Le flot qui l’apporta recule épouvanté.

« Je connaissais les grands, je connais maintenant les petits, » avait dit Alfieri en voyant nos sans-culottes ; il est probable que Gorani, qui avait passé du comte d’Oeiras à Robespierre, dut penser quelque chose de pareil. Dix jours avant sa fuite de Paris, il avait entendu au club des Cordeliers un orateur de vingt-six ans proposer qu’on massacrât tous les citoyens sexagénaires et toutes les femmes qui auraient passé la cinquantaine, « afin de ménager les approvisionnemens. » Ces férocités effraient les hommes sur le retour en temps de guillotine. Gorani écrivit donc des Lettres aux Français, imprimées à Francfort en 1794, avec la fausse date de Londres, pour servir de contre-partie à ses lettres aux souverains ; il avait parlé aux rois en républicain, il nous parlait en royaliste. Ces repentirs ne l’empêchèrent point, dans une courte apparition qu’il fit à Paris en 1796, d’y passer pour un septembriseur. Mal vu des monarchistes parce qu’il avait été girondin, mal vu des patriotes parce qu’il était devenu monarchiste, mal vu des catholiques parce qu’il avait passé à Luther, mal vu des protestans parce qu’il avait gardé des mœurs un peu catholiques, mal vu des philosophes parce qu’il ne cachait pas certains sentimens religieux, il expia durement la mobilité de son esprit et les inconséquences de sa conduite. Il n’éprouva pas un mécompte qui ne fût le châtiment d’une erreur ou d’une sottise ; sa vie peut donc intéresser les moralistes, si elle repousse à et là quelque puritain. Il avait assez d’esprit, de culture, de naissance et d’ambition pour arriver aux premiers rangs, mais il n’y put jamais rester assis, tant il aimait à changer de place. Il eut trop d’affaires pour un philosophe, trop d’idées pour un homme d’action, trop de conscience pour un homme politique, trop de politique pour un honnête homme, une ambition qui visait haut, mais qui manquait de souffle, un vif sentiment du juste et du bien, trop vite découragé par la vue du monde, un coup d’œil assez prompt, net et clair, mais dispersé sur trop de choses, une audace qui osait entreprendre et qui ne savait persévérer, une souplesse et une finesse trop souvent compromises par l’orgueil de la race et la chaleur du sang, enfin un ensemble de qualités et de défauts qui ne pouvaient aller ensemble. C’est pourquoi sa vie fut manquée, et cependant il aurait pu dire dans sa vieillesse : « Je méritais mieux que ce que je suis, et je valais mieux que ce que j’ai fait. »

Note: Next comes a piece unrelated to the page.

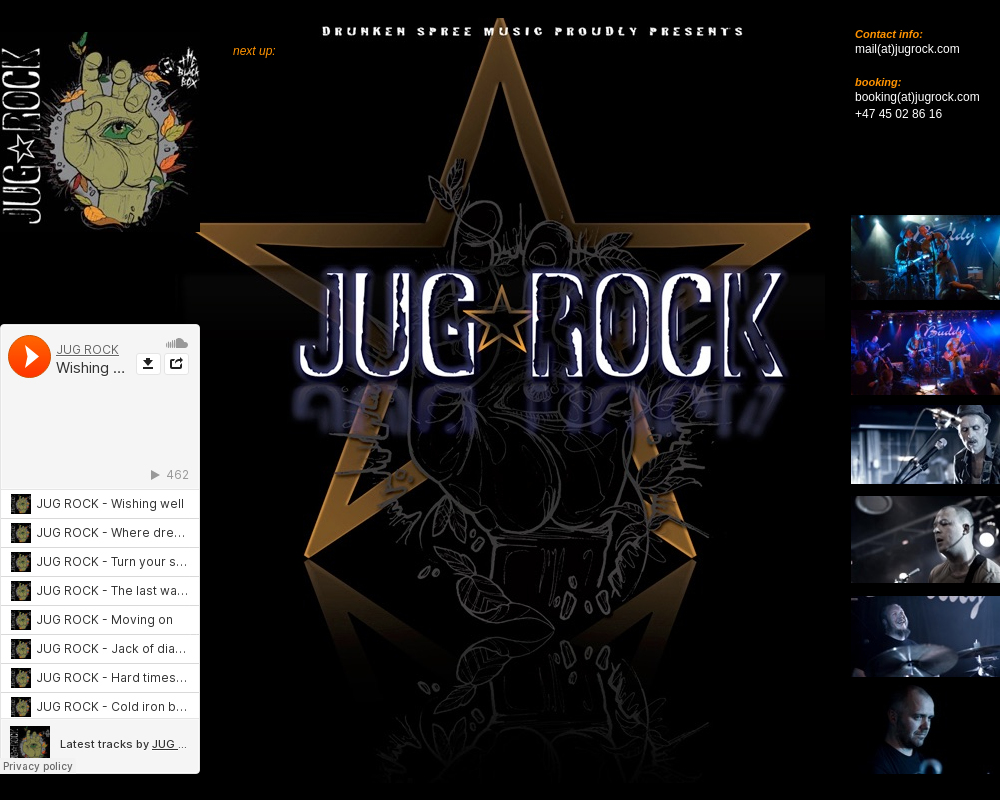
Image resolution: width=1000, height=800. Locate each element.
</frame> (364, 754)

Il disparut en 1793, à l’âge de cinquante-trois ans ; il se traîna encore dans l’ombre, à Genève, complètement oublié, jusqu’au 15 décembre 1819. Quinze ans auparavant, en 1804, les auteurs du Dictionnaire historique avaient publié sa nécrologie.


MARC-MONNIER.
  1. Voici une liste des ouvrages de Gorani moins incomplète que celles qu’on a données jusqu’ici : Il vero Dispotismo, Genève, Philibert et Chirol, 1770, — Imposta seconda l’ordine della natura, — Essai sur l’éducation publique, — Mes Tentatives pour obtenir des mulets de différens genres d’insectes. Nous ne savons si ces deux derniers ouvrages ont été publiés. — Elogio di Bandini, imprimé en 1778, — Elogio di Redi, Sienne 1782, quatre éditions, — Ricerche sulla sciensa dei Governi, imprimé à Milan en 1771 avec la fausse date de Lausanne, — Lettres aux souverains sur la révolution française, Paris 1793, — Mémoires secrets et critiques des cours, des gouvernemens et des mœurs des principaux états de l’Italie, Paris, Buisson, 1793, 3 vol. in-8o. — Lettres aux Français, Francfort, avec la fausse date de Londres 1794. — Les dictionnaires de biographie signalent encore, comme un ouvrage très rare de notre auteur, un volume intitulé Prédictions de Jean Gorani, citoyen français, sur la révolution de France. Ce n’est qu’une contrefaçon des fameuses Lettres aux souverains citées plus haut, et Gorani dut ignorer cette publication, où on le nomme Jean au lieu de Joseph. Il a écrit de plus de longs mémoires inédits sur la Hollande, le Portugal, l’empire russe, sur les fromages, les engrais, la météorologie ; une Histoire de Genève, dont le manuscrit est conservé à la bibliothèque de cette ville, et l’interminable biographie d’un voleur d’église, qui avait été exécuté à Milan : 12 volumes d’écriture.
  2. Les Lettres aux souverains sont dédiées à Pougens, qui, à son tour, dédia ses Maximes à Gorani.